Public Outreach

Rukshan Jayewardene urges healthy relationships between communities and the environments they live in

Rukshan Jayewardene
Wildlife conservationist

Q: Has enough been done in Sri Lanka to create awareness about wildlife and environmental conservation among communities?

A: No – not enough has been done among rural communities. In recent years however, some NGOs have expanded their outreach programmes to rural communities especially among schoolchildren. But the state sector is typically tardy in creating awareness about wildlife and conservation in general.

Q: How important is it to create a healthy relationship between communities and the environment – particularly wildlife?

A: It is very important to create a sustainable and healthy relationship between any community and the environment that they live in. This is especially true of rural communities that live near national parks, sanctuaries, forest reserves and other protected areas rich in biodiversity. And this is because they are at the front line of the interface between wilderness and settlements.

“It is very important to create a sustainable and healthy relation- ship between any community and the environment that they live in

A combination of a lack of awareness and education and most of all, poverty, can drive these communities to have an extractive and unsustainable relationship with natural resources in their neighbourhoods. They also form a bridgehead for organised gangs of wildlife and timber extractors that are based in urban areas.

Forest communities should be provided with legitimate work opportunities in the wildlife sector. Knowledge on nonlethal methods of preventing wildlife depredation of agricultural fields should be disseminated.

For example, mitigating the human- elephant conflict that takes a toll on both humans and elephants will enable farmers to move from conflict to coexistence.

However, without commitment and cooperation on the part of several government departments, elephants face extirpation in mixed use landscapes.

Q: And how crucial is the role of corporates in raising awareness among communities?

A: Corporates can play an important role especially in organising outreach programmes that include workshops, and field and classroom sessions. Funding programmes should identify and utilise the correct resource persons in community outreach.

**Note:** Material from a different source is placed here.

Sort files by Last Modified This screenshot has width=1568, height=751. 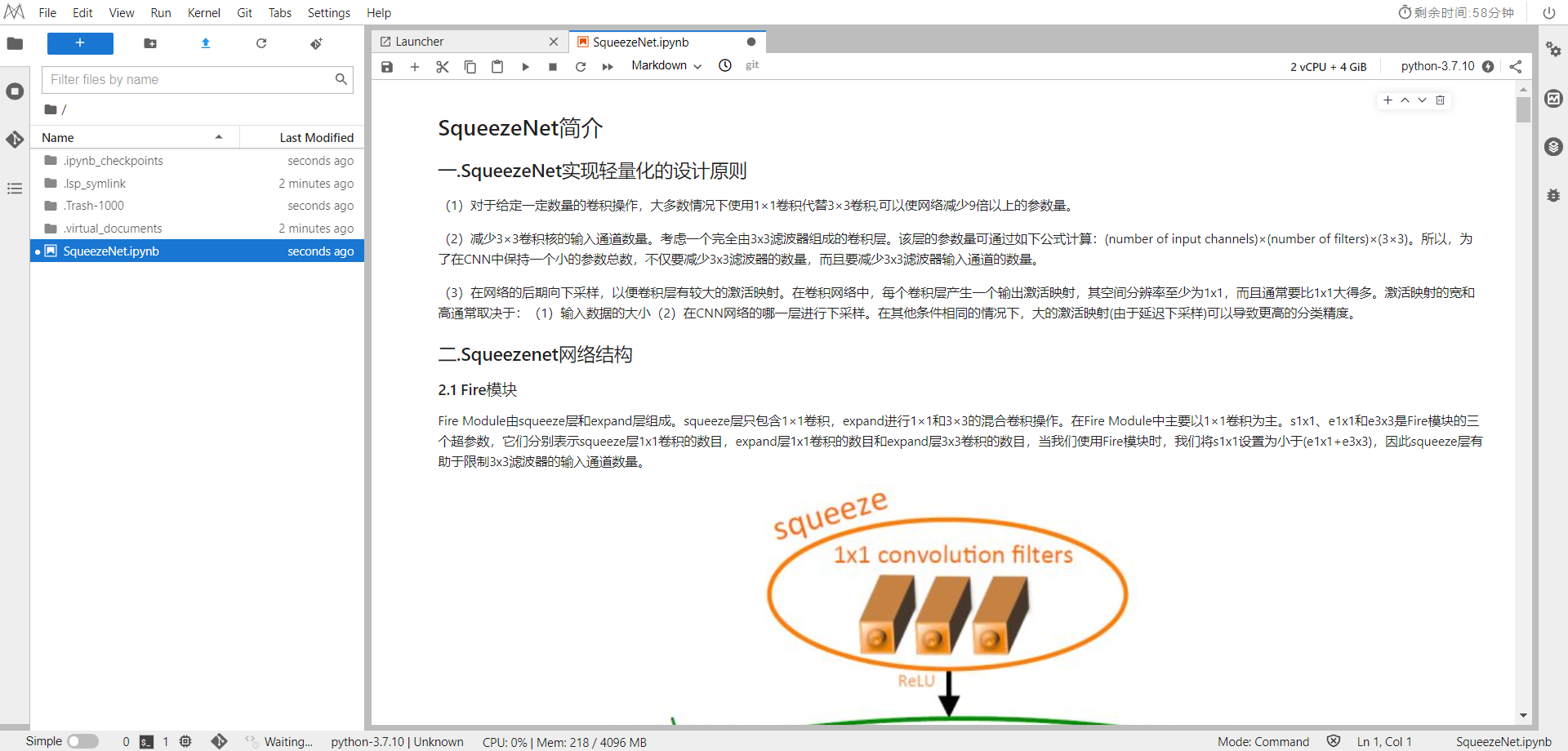(316, 136)
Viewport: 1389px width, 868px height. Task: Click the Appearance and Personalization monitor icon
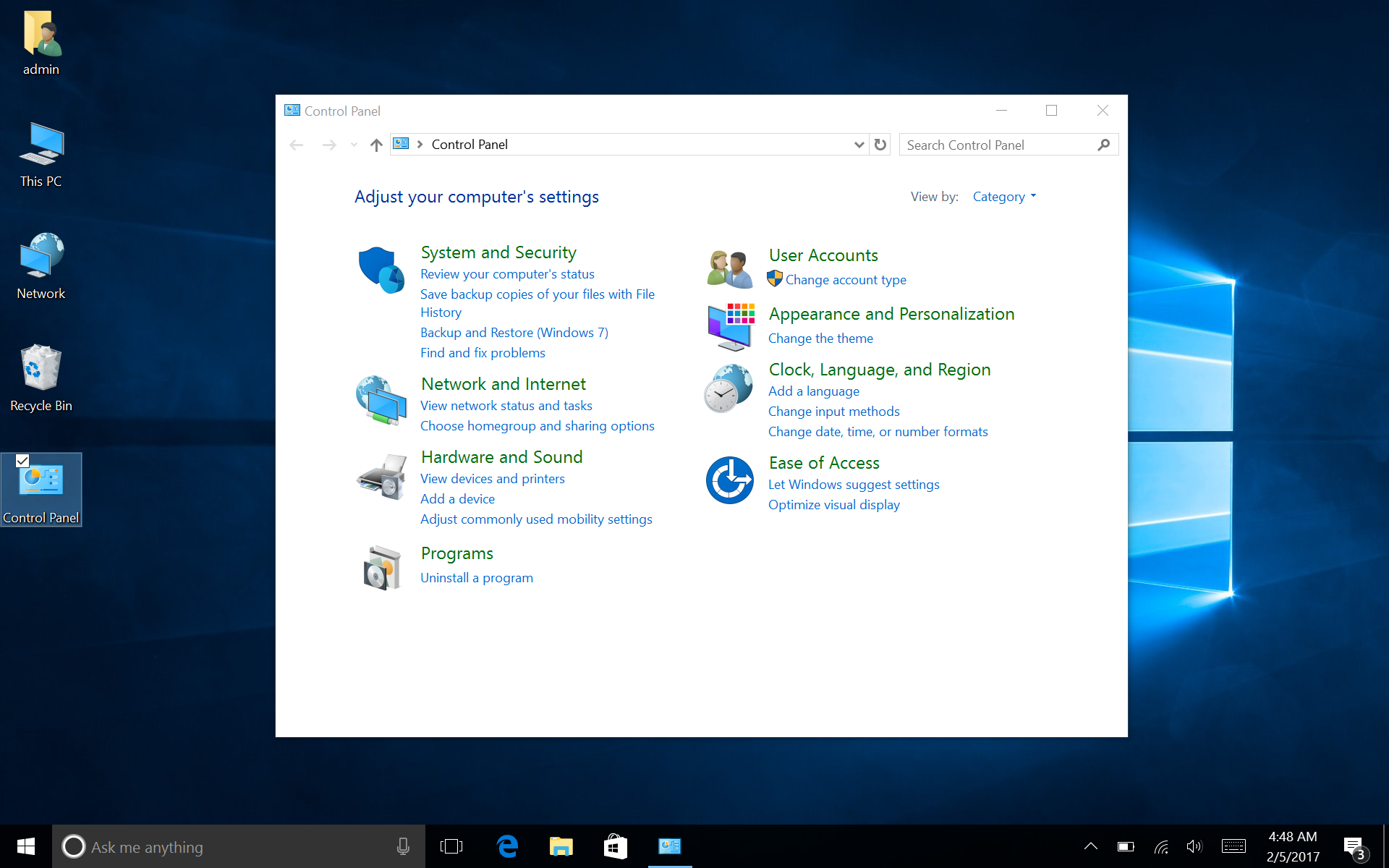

Q: What is the long-term impact of human behaviour remaining the same – and how can we change the mindset of future generations?

A: The long-term impact – or more appropriately, consequence – would be the local extinction of wild species, both plant and animal, from all landscapes outside of strictly protected lands such as national parks and sanctuaries. Including wildlife conservation in school curricula can change human behaviour in the future.